▶ **TASK STATEMENT**: Copy the listing below word for word, starting at the line that contains "You are a GUI" and ending with the last line of the listing, and leave out the pictures.

---------- ENTRIES SUPPLIED ----------

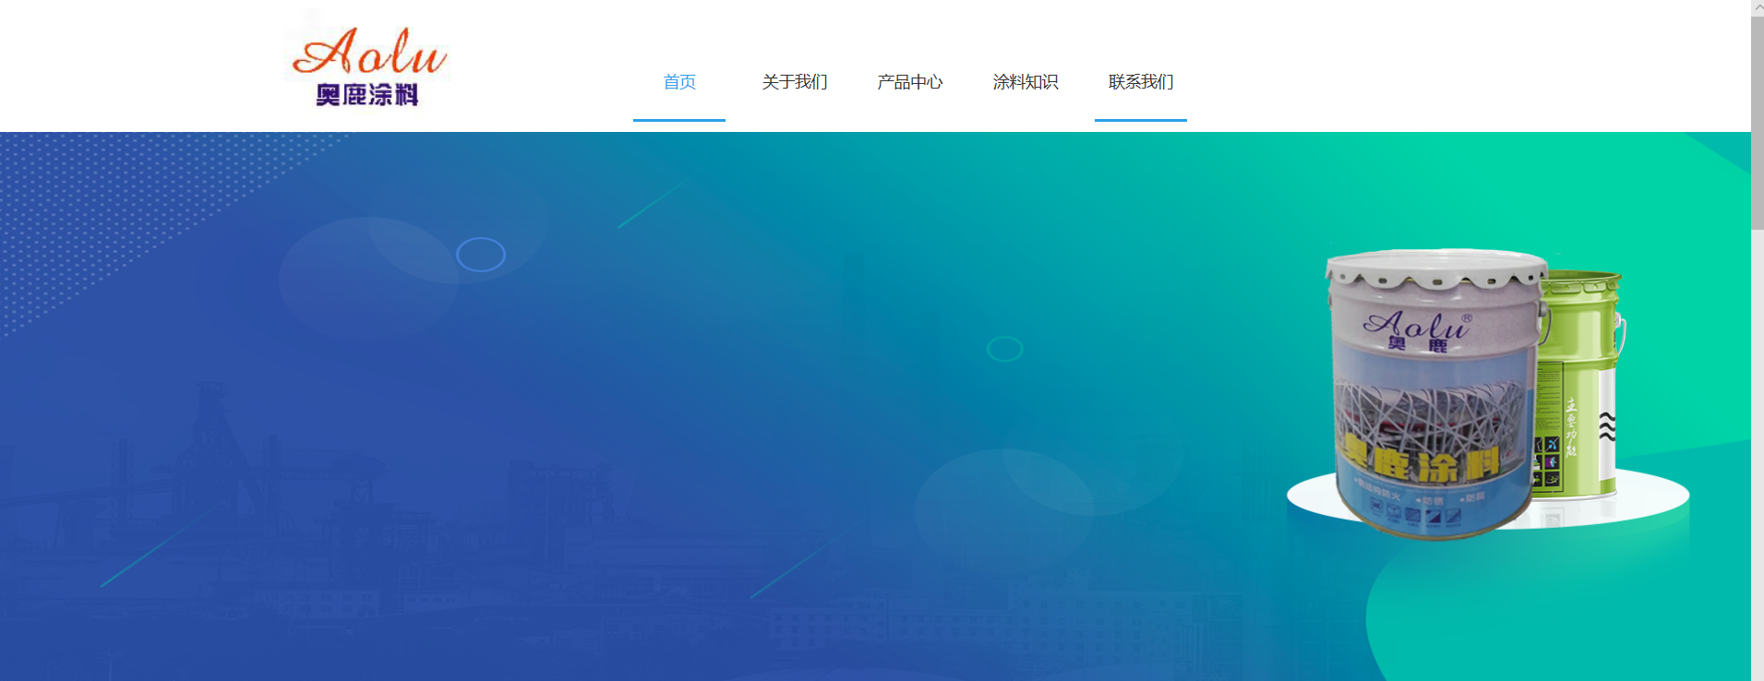
Task: Click the scrollbar track below the thumb
Action: click(x=1757, y=461)
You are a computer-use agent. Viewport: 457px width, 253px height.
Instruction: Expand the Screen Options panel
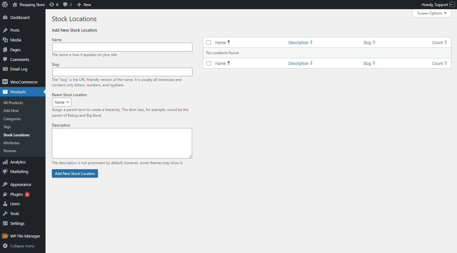432,13
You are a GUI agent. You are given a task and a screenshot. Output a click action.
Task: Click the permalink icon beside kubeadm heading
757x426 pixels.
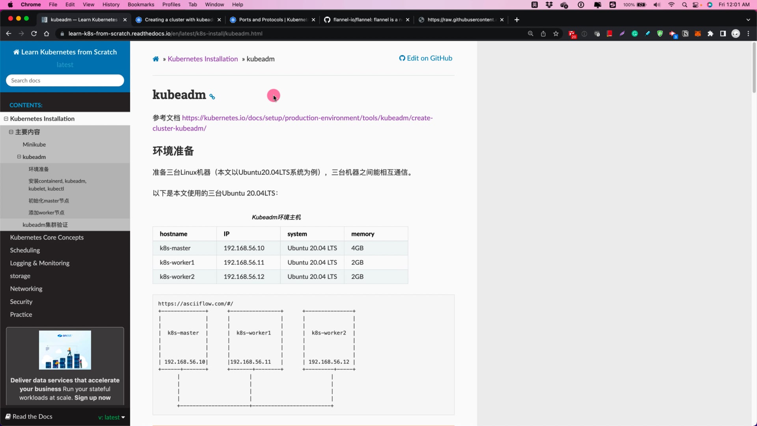tap(212, 97)
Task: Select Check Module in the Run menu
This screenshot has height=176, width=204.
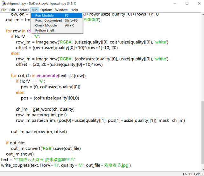Action: pyautogui.click(x=46, y=26)
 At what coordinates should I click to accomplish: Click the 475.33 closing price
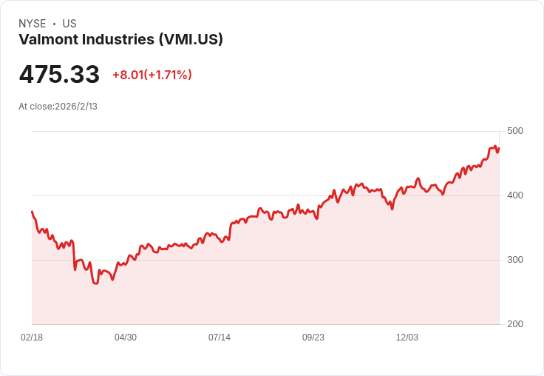59,75
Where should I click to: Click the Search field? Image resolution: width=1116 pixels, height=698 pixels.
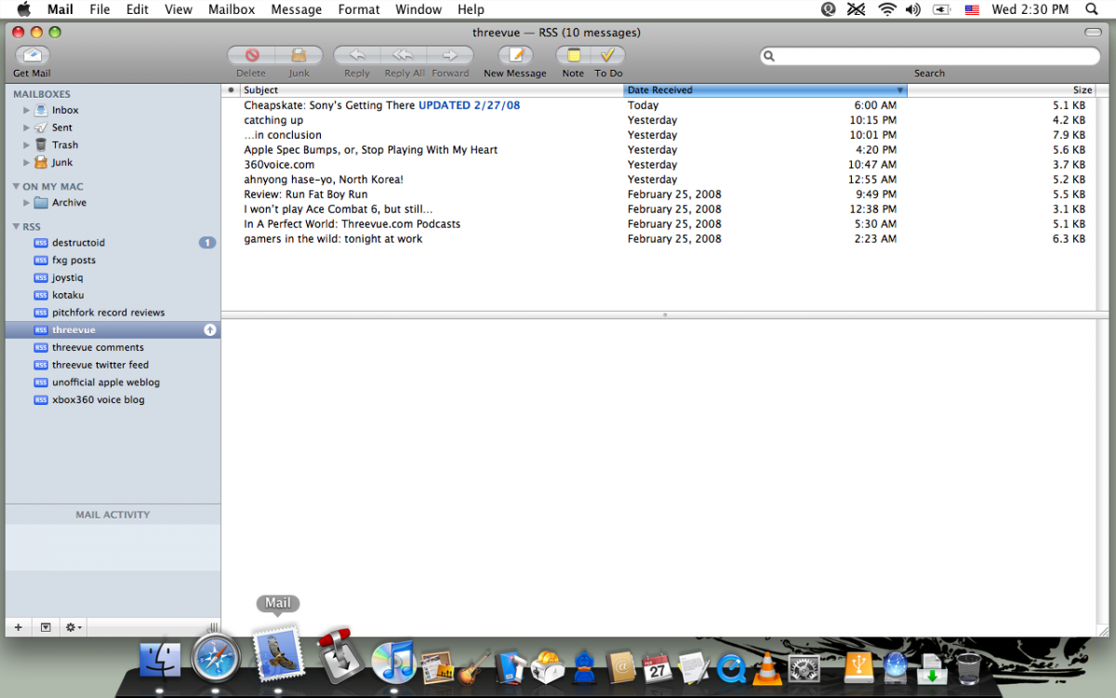pyautogui.click(x=930, y=57)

----------

▶ **WRITTEN SOLUTION**:
You are a GUI agent. You are given a task and a screenshot. Output a click action.
Task: Click the permalink icon beside kubeadm heading
757x426 pixels.
tap(212, 97)
Task: Select Check Module in the Run menu
This screenshot has height=176, width=204.
Action: pyautogui.click(x=46, y=26)
 At what coordinates should I click to accomplish: Click the 475.33 closing price
59,75
Where should I click to: Click the Search field? Image resolution: width=1116 pixels, height=698 pixels.
pyautogui.click(x=930, y=57)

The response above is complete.